▶ _EXTRAIT DU DOCUMENT_:
= = =
L’Etat d’urgence qui dure depuis 2 ans va finir le 18 juillet si le Président Erdogan ne le prolonge pas. Même si l’Etat d’urgence disparaît de la Turquie, avec le nouveau pouvoir octroyé par son nouveau Président, la Turquie a un “Président d’urgence” ce qui est devenu une situation normale.

Le Président de cette “Nouvelle Turquie” Recep Tayyip Erdogan a juré sur la Constitution puis est officiellement devenu “l’hyper président” de son pays. Mais est-il un dictateur, un démocrate ou entre les deux ?

Après son vœu à l’Assemblé Nationale, il a réalisé une grande cérémonie dans son palais. Pendant la cérémonie présidentielle, il a accueillie à peu prés 10.000 personnes et parmi eux, les leaders des pays comme la Somalie, le Soudan, le Pakistan, le Venézuela…

Dans son palais, le Président Erdogan, qui a gagné l’élection présidentielle avec 53% des votes le 24 Juin 2018, a aussi accueilli les leaders des groupes religieux. De plus, des artistes, des personnalités connues et des représentants de la société turque.

Une entrée digne d’un sultan

Quand Erdogan entre dans son palais (construit par lui et composé de 1.150 chambres), il est salué par 101 tirs artillerie. Cette cérémonie présidentielle animée par les soldats turcs qui historiquement chantaient pendant les guerres de l’Empire Ottoman afin de faire peur aux ennemies “Mehter Takımı”, ont cette fois-ci chanté pour le Président Erdogan.

Enfin, les soldats qui symbolisent toutes les anciennes armées de l’Etat turque étaient aussi présents avec leurs costumes traditionnels.

Un cadeau présidentiel: limoger 18.000 personnes grâce à une loi

Un jour avant cette cérémonie, l’hyper-président élu par son peuple, Erdogan, déclarait une nouvelle loi décret en utilisant l’Etat d’Urgence. Avec cette lois, il a limogé 18.000 fonctionnaires de l’Etat. Au menu des licenciements décidés par décret : soldats, polices, professeurs et académiciens.
= = =
▶ _TÂCHE DEMANDÉE 1_:
Recopie mot pour mot le passage du texte sur l'investiture d'Erdogan qui va de « Une entrée digne » jusqu'à « le Président Erdogan. » compris.
▶ _TÂCHE DEMANDÉE 2_:
Écris la suite du texte sur l'investiture d'Erdogan, en partant juste après sa dernière phrase.

▶ _DONNÉES ENREGISTRÉES_:
= = =
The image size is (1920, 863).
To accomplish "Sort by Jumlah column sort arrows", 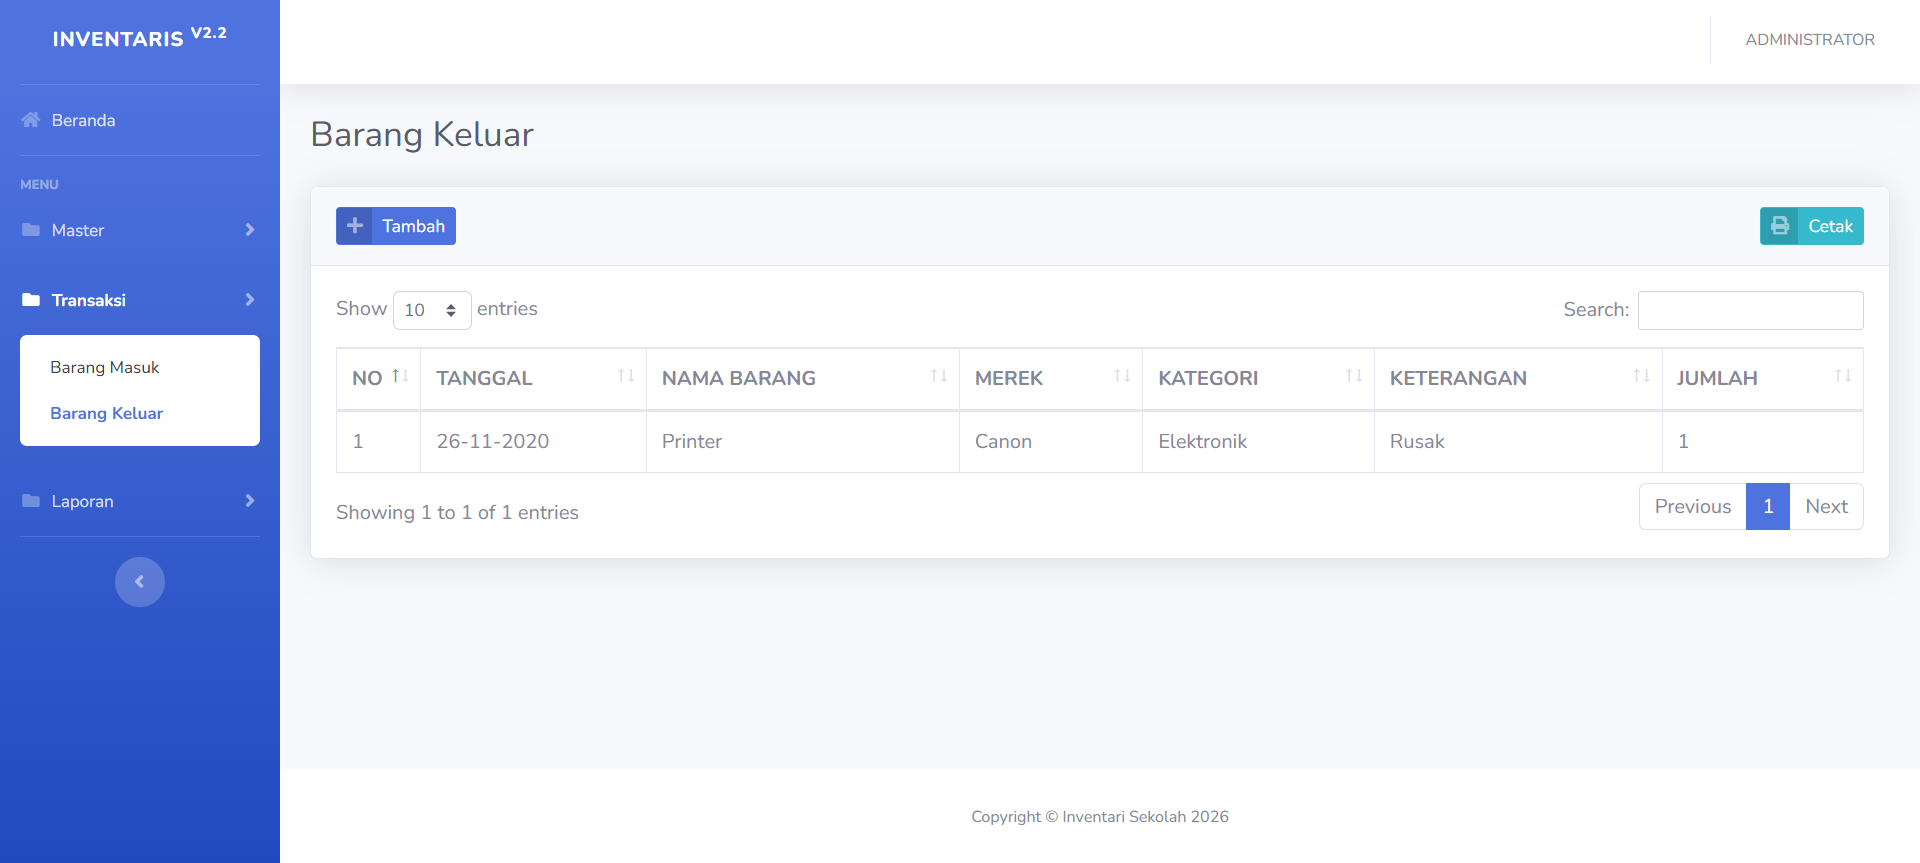I will (1842, 376).
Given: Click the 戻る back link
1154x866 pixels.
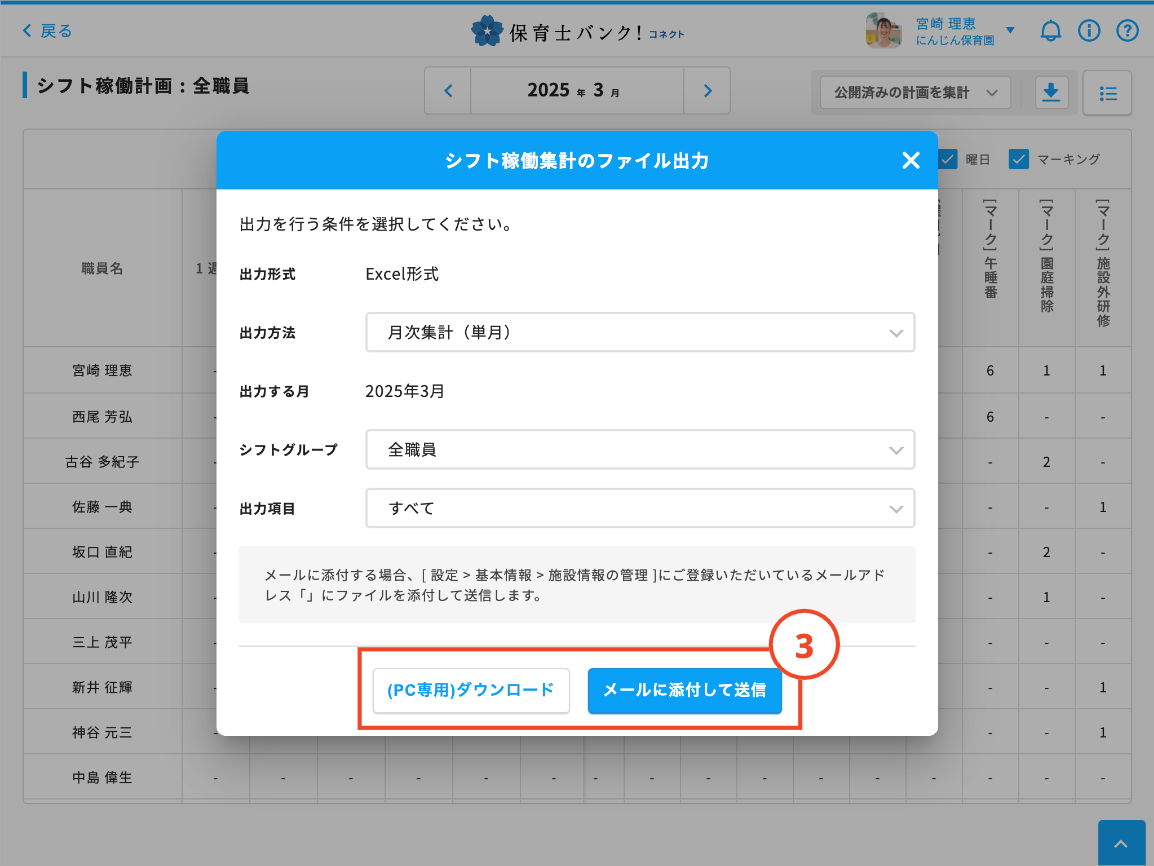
= = =
▶ _RÉSULTAT 1_:
Une entrée digne d’un sultan

Quand Erdogan entre dans son palais (construit par lui et composé de 1.150 chambres), il est salué par 101 tirs artillerie. Cette cérémonie présidentielle animée par les soldats turcs qui historiquement chantaient pendant les guerres de l’Empire Ottoman afin de faire peur aux ennemies “Mehter Takımı”, ont cette fois-ci chanté pour le Président Erdogan.

▶ _RÉSULTAT 2_:
La dernière prolongation de l’Etat d’urgence va finir le 18 Juillet. Pendant sa campagne électorale le Président Erdogan a annoncé la fin probable de l’Etat d’urgence. En effet, à quoi sert l’Etat d’urgence maintenant que le Président s’est donnée tous les pouvoirs au détriment de la démocratie grâce au décret.

1) La tête de pouvoir exécutif est Erdogan

En Turquie, il n’y a plus de premier ministre. En tant que Président, la tète du pouvoir exécutif se limite à Erdogan. Le Président va choisir ces ministres. Et le nouveau Président de la Turquie va choisir ses adjoints comme il veut.

Avant, le régime turque parlementaire avait comme en France un Conseil des ministres. Le Premier Ministre était à la tête de ce Conseil. Désormais, il n’y avait plus de Conseil des ministres.

2) La nomination des hauts fonctionnaires à la main du Président

Erdogan a le droit de nominer les hautes fonctionnaires. Cela veut dire qu’il peut choisir les hauts juges ou les hauts procureurs, ou bien il peut licencier ce types de fonctionnaire comme il veut.

3) L’Etat d’urgence est toujours possible

Avec le nouveaux système, le Président a le droit de déclarer l’Etat d’urgence quand il veut. L’Assemblé Nationale a le pouvoir d’abroger.

4) Le pouvoir d’interpellation de l’Assemblé Nationale n’existe plus

L’Assemblé Nationale ne peut plus interpeller les ministres ou le Conseil des ministres. Mais le Président a le droit d’interpeller les ministres ou ses adjoints.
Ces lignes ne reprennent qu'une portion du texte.